Recorded data:
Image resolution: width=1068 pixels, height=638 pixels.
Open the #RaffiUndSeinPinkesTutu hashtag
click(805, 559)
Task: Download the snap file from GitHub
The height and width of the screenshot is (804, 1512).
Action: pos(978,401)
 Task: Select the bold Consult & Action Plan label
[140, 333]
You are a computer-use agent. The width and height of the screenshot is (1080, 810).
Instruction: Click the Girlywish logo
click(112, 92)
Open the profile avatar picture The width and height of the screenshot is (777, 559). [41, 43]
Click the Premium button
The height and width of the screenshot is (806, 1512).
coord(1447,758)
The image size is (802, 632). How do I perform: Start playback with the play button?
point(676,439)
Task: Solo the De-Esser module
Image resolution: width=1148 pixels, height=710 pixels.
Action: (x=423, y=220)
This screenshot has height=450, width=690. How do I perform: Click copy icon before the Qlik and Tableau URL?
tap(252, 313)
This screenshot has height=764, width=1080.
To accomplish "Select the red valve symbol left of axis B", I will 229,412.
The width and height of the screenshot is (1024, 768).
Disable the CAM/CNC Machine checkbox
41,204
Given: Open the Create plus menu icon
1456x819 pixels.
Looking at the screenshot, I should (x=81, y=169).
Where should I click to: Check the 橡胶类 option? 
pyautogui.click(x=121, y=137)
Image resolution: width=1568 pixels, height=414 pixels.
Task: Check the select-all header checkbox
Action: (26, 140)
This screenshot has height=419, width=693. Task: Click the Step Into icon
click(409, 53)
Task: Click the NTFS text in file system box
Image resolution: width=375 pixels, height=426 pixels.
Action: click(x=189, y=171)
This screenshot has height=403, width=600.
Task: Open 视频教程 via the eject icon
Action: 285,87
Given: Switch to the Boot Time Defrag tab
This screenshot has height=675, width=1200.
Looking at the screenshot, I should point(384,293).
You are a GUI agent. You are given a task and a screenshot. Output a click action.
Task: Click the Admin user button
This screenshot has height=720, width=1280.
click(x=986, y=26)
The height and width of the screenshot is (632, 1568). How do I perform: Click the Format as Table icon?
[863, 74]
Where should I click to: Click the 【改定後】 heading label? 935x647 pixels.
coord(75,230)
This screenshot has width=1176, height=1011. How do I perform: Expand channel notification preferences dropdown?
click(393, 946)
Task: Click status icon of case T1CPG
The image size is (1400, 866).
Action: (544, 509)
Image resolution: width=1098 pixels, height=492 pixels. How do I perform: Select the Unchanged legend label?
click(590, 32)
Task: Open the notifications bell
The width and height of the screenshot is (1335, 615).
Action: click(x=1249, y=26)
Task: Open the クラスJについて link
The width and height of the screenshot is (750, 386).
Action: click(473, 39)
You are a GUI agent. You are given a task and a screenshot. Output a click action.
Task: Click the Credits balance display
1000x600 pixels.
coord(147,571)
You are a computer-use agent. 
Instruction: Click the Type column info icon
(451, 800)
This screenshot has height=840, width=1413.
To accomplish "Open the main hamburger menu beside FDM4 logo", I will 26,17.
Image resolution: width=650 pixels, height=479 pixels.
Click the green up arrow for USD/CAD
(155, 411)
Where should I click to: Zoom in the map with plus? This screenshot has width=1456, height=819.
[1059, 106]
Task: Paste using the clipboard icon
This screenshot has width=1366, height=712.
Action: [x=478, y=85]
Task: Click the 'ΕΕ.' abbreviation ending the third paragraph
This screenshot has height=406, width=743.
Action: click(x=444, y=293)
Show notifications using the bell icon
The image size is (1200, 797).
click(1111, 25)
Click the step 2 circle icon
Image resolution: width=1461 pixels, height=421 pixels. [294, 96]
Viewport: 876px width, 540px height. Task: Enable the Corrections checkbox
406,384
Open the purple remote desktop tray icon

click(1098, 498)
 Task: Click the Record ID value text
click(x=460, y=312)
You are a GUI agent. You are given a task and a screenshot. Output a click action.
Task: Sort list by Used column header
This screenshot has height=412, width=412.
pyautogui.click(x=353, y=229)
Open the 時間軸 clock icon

**Task objective**
Please lay out the lines of the recorded data as a two-column CSV with headers "text" and "answer", one row for each text and the answer after it, every value in one quoted field with line breaks replaced by spaces. Begin at the first line and stop after the line that has "Action: pos(978,401)".

**Exercise result**
text,answer
"Image resolution: width=1068 pixels, height=638 pixels. Open the #RaffiUndSeinPinkesTutu hashtag","click(805, 559)"
"Task: Download the snap file from GitHub The height and width of the screenshot is (804, 1512).","Action: pos(978,401)"